In Kitzuki at the shores of Inasa bay, Setsu at twenty-three heard, for the first time, the language of her birth offering the words of a man in love with her. When Nishida-san interpreted for you, it was his voice that I heard and his language that I understood.
Maeda Tameji had spoken to Setsu at nineteen of hunger and other bodily needs. He forgot those words along with “family” and “honor” when he abandoned her and his other burdens for the city of Ōsaka. At night when sleep was absent, Setsu then counted the years still before her. White hair and silence were what she thought they would bring by way of companionship. In the dark, she resolved to accept that this body would never carry within it a second beating heart. Without husband and without children, a woman’s life was as quiet as a snowfall, she had been told. In the dark, she knew that the snow had begun. She lay there and knew that the snow would cover her in the end.
When Setsu at twenty-two found herself in your birdcage and she understood there only the bush warbler’s song, she thought of it as the opposite of silence. She did not think of it as the
start of a new life though. She thought of it as what came after the end of one.
Yakumo, with Nishida-san by your side, you were no longer a drunken poet, though sake had flowed freely into cup after cup. In Kitzuki, you were a poet whose recited words made the evening sky a swirl of starlight and the moon a flutter of wings.

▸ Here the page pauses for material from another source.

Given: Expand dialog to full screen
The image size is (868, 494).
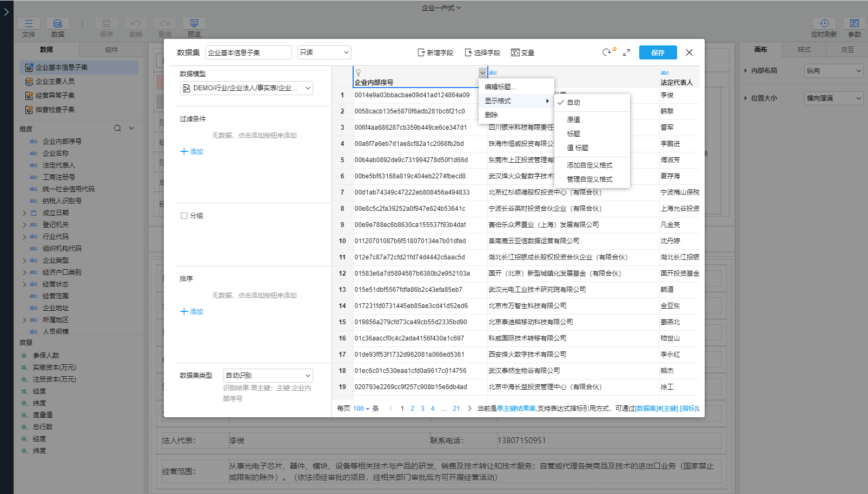Looking at the screenshot, I should click(626, 52).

That night you and Nishida-san had argued briefly about a writer, a Frenchman whose books you admired and he did not. I asked what he had written, and you gave me a long explanation that Nishida-san then condensed into “a novel about a French naval officer and a Japanese woman named Chrysanthemum.”
You were taken aback, Yakumo. You took your friend’s refusal to interpret every word of what you had said as a betrayal. I could see it on your face, first as a small collapse of your brow and then as a twitch at the corner of your right eye. In later years, the person seated before you would have been shown to the door, followed by instructions to me to never allow them back inside of the garden gate.
You and Nishida-san stared at each other, daring the other to speak first, while the waves crashing outside took over the conversation. You both wore your hair longer during those summer days, the ends grazing the shoulders, the thick locks swept to one side and tucked behind an ear so they would not curtain the forehead and the lashes. In that moment when you were both bound in place by pride, Nishida-san’s hair fell over his eyes and then yours followed. Out of habit, I reached over and tucked back your hair. Then I did the same for Nishida-san. When the hand returned to the lap, I realized what it had done. A sharp intake of air replaced the sounds of the sea.
Yakumo, you began to laugh and slap your knees. Nishida-san caught my eyes briefly, as if he were seeking my permission, and then he joined you.
Setsu dropped her head into her hands. Into her palms, she vowed to keep a stronger hold on her limbs, her heart, her body as a whole.
The conversation between you and Nishida-san resumed, while the sea breezes kept the mosquitoes at bay.
I awoke at dawn to seabirds squawking for their first meal of the day. As I finished dressing, I heard footsteps in the inn’s passageway. I slid open the door, hoping to see a maid, as I wanted my morning tea served earlier than usual. Instead, I saw Nishida-san’s back. He turned around and nodded. I followed him down the stairs, where he bid me good morning, formal as if I were his own Mother. Then he offered his apologies.